Люди на экране не хотят подчиняться воле, посылающей их лучом из булки.
Как нудно! Как старо! Какое самоэпигонство!
Лицо в морщинах.
Мягкий жилет.
Мягкий галстук.
Надо запомнить облик.
Огненный ангел животворящей мысли давно отлетел отсюда.
Скоро и сам «огненный ангел» — Пиранделло — покинет наш грустный мир.
Сабайоне стынет.
Сабайоне подождет.
Сабайоне будут подавать и тогда, когда Пиранделло, когда-то «огненного ангела», уже не станет.
Сейчас отошел ins Jenseits[45] и таинственный всемогущий Отто Эч.
Рассчитанных деловых связей с «великим» так и не удалось свести.
Знакомлюсь с ним уже post factum[46].
Уже после поступления в «Парамаунт»,
куда попадаю и не через этого мецената и покровителя искусств…
Отто Эч.
Итальянское палаццо на Фифт-авеню.
Миллионер. Банкир. И финансовый управитель «Парамаунта».
Четыре Гейнсборо в простенках столовой загородного дома на Лонг-Айленде.
Голова бородатого мужчины над камином в палаццо.
«Узнаете, чья кисть?»
Не узнаю.
«Только еврей способен так тонко написать лицо!» — восклицает Отто Эч.
Гордо.
И как бы мимоходом бросает: «Рембрандт».
Рембрандт — божество не моего пантеона. Однако делаю вид, как будто смотрю на Эль Греко…
Артишоки, артишоки!
Артишоки — вот, однако, главное, что врезается в память.
Впрочем — это уже другая встреча.
За обедом.
Впервые ощущаю, какое колоссальное неудобство — лакей за высокой спинкой кресла.

▸ Собранные данные:
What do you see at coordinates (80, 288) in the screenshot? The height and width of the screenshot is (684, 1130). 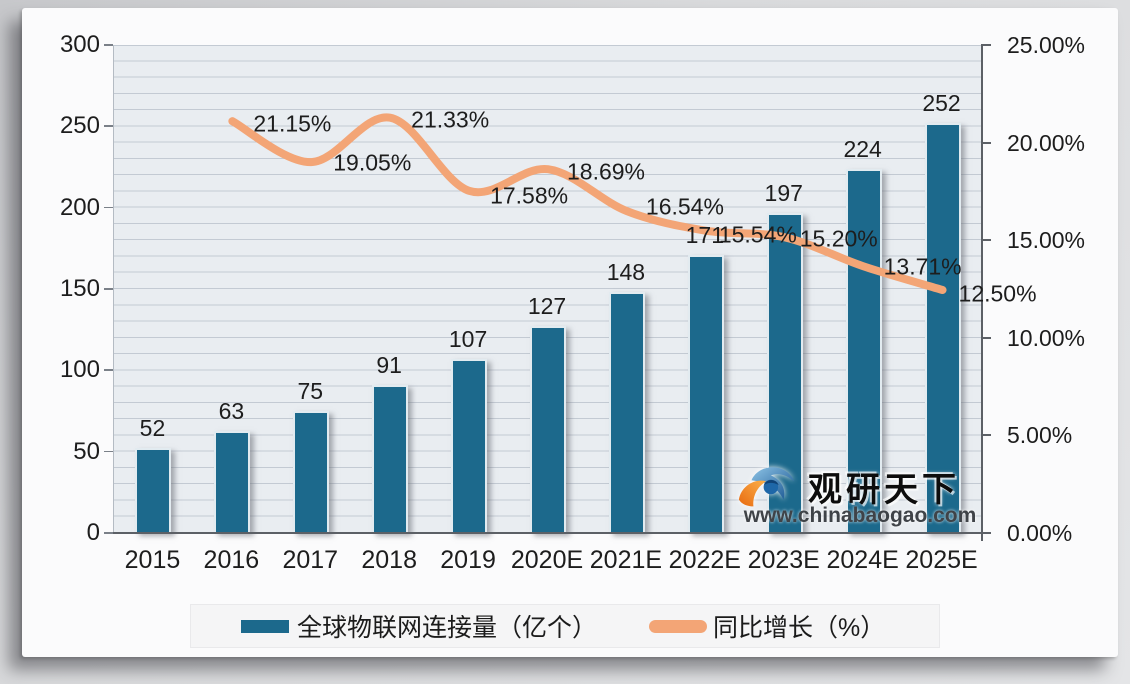 I see `y-axis-left-tick-label: 150` at bounding box center [80, 288].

▸ Вопросы по материалу:
[A] Ответьте на вопросы по фрагменту о Пиранделло и Отто Эче:
(i) Кем назван Отто Эч в перечислении после слов «Итальянское палаццо на Фифт-авеню»?
(ii) Сколько картин Гейнсборо висит в столовой загородного дома на Лонг-Айленде?
(iii) Что в тексте названо главным, что врезается в память?
[B] Продолжите фрагмент о Пиранделло и Отто Эче с того места, где он обрывается.
Материал здесь никакой роли не играет.

▸ Ответы:
[A]
(i) Миллионером, банкиром и финансовым управителем «Парамаунта».
(ii) Четыре.
(iii) Артишоки.

[B]
Уже в «Адлоне» в Берлине эти снующие в голубоватых фраках персонажи, выхватывающие у вас блюдца с недоеденным бифштексом, подсовывающие вам салат, внезапно обдающие непредвиденным соусом и так не совсем вам знакомое блюдо, нервировали и раздражали.
Здесь же из незримости возникающие руки просто парализуют деятельность вашего пищепринятия.
К тому же эти вечные бесчисленные наборы вилок и вилочек, ложек и ложечек, ножей, ножиков и ножичков!
А здесь ко всему еще и артишоки!
Общество маленькое и избранное.
Среди него — седовласый Горацио Ливрайт — издатель.
Издатель заведомо скандальных книг.
Безразлично — политических, социальных, морально рискованных или просто аморальных.
Во всяком случае — сенсационных.
Судебный процесс.
Запрет.
Последующее разрешение.
Общественная кампания против решения суда.
Все работает на сенсацию.
Горацио, кроме древних эротиков и крайних теоретиков психологии, с шумом и треском выпускает и былого Драйзера.
На щите его издательских побед сверкает и «Американская трагедия».
Каких-нибудь шесть месяцев спустя Горацио Ливрайт окажется моим супервайзером[47] именно по «Американской трагедии», предложенной мне «Парамаунтом».
Только значительно позже я узнал, что именно этот явно неосуществимый кинопроект (по вопросам моральным) всегда предлагается «Парамаунтом» иностранцам.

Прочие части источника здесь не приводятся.